2024-05-06 18:30:51,861|autouri.autouri|INFO| cp: (b7d49c41) started. src=/storage/aadams/scripts/encode/rna/rna/c8b7eb6a-2230-4bd1-a160-2e70c8ab5a8a/call-mad_qc/execution/glob-d58d85dd0e55e36d4d0c376d5f0c524e/rep1REP0_ESC_WT_anno_rsem-rep2REP0_ESC_WT_anno_rsem_mad_plot.png, dest=/storage/aadams/rna_analysis/pipelines/encode/rep0_ESC_WT/mad_qc/rep1REP0_ESC_WT_anno_rsem-rep2REP0_ESC_WT_anno_rsem_mad_plot.png
2024-05-06 18:30:51,862|autouri.autouri|INFO| cp: (b7d49c41) done.
Traceback (most recent call last):
  File "/home/aadams/.local/bin/croo", line 13, in <module>
    main()
  File "/home/aadams/.local/lib/python3.10/site-packages/croo/cli.py", line 247, in main
    co.organize_output()
  File "/home/aadams/.local/lib/python3.10/site-packages/croo/croo.py", line 263, in organize_output
    interpreted_subgraph = Croo.__interpret_inline_exp(
  File "/home/aadams/.local/lib/python3.10/site-packages/croo/croo.py", line 343, in __interpret_inline_exp
    result = result.replace(m.group(0), str(eval(m.group(1))), 1)
  File "<string>", line 1, in <module>
TypeError: unsupported operand type(s) for +: 'NoneType' and 'int'

Croo was successful with copying another rna-seq-pipeline run, but I'm not sure why it is failing with this specific one. I am attaching the metadata.json file that gave the error.

metadata.json

jaavedm commented 1 month ago

I figured it out. It is a documented scenario within croo.py, but not handled in the code. It happens when the shard index is -1 In the method __interpret_inline_exp of croo.py, there is a comment about this scenario:

shard_idx: tuple of scatter indices. -1 means no scatter
                       e.g. (-1, 0, 1,):
                            no scatter in main workflow
                            scatter id 0 in subworkflow
                            scatter id 1 in subsubworkflow

The offending code does not handle this case, and the rna-seq-pipeline does return a metadata.json file where the shard_idx could be -1.

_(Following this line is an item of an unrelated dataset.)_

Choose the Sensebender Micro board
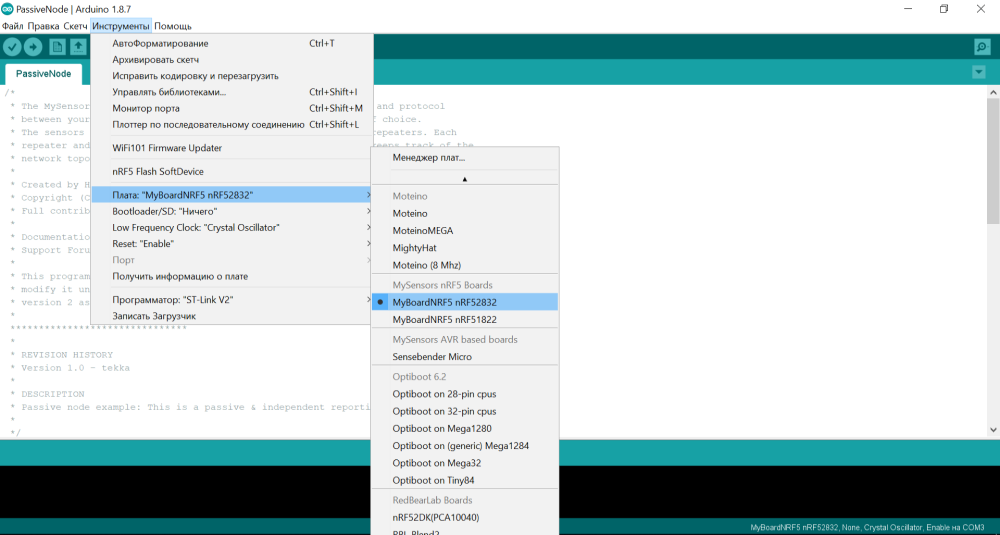 pyautogui.click(x=432, y=357)
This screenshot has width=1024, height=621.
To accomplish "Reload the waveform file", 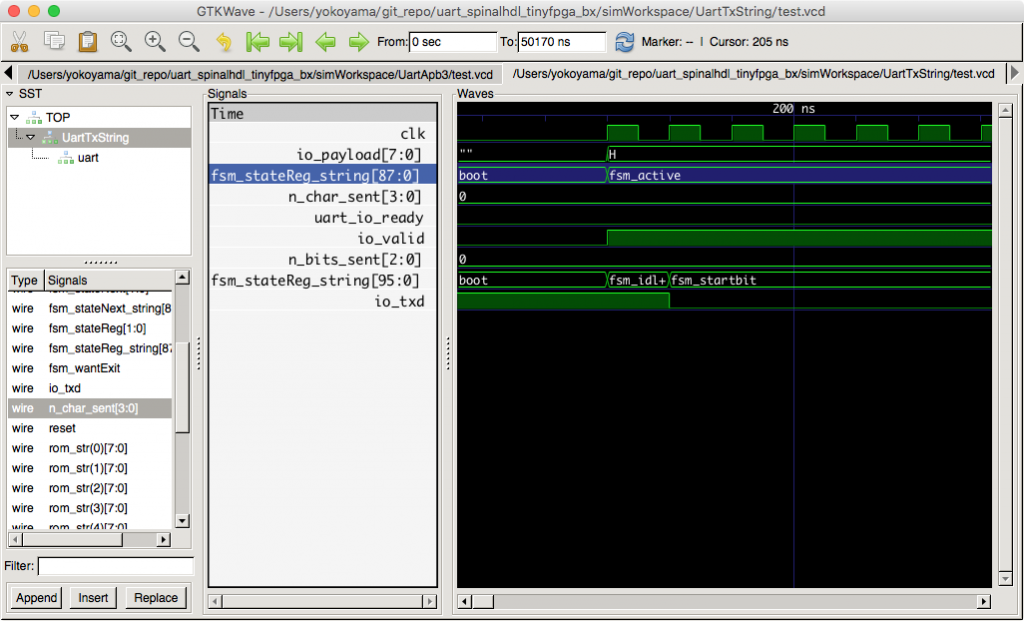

To workarround this scenario, I manually added the following code to the croo.py script.

         if i is None:
           i = -1

Which is inserted directly above


        while True:
            m = re.search(Croo.RE_PATTERN_INLINE_EXP, result)
            if m is None:
                break
            result = result.replace(m.group(0), str(eval(m.group(1))), 1)

Of course, a developer more knowledgeable about this codebase should investigate a proper way to handle the case where shard_idx is -1.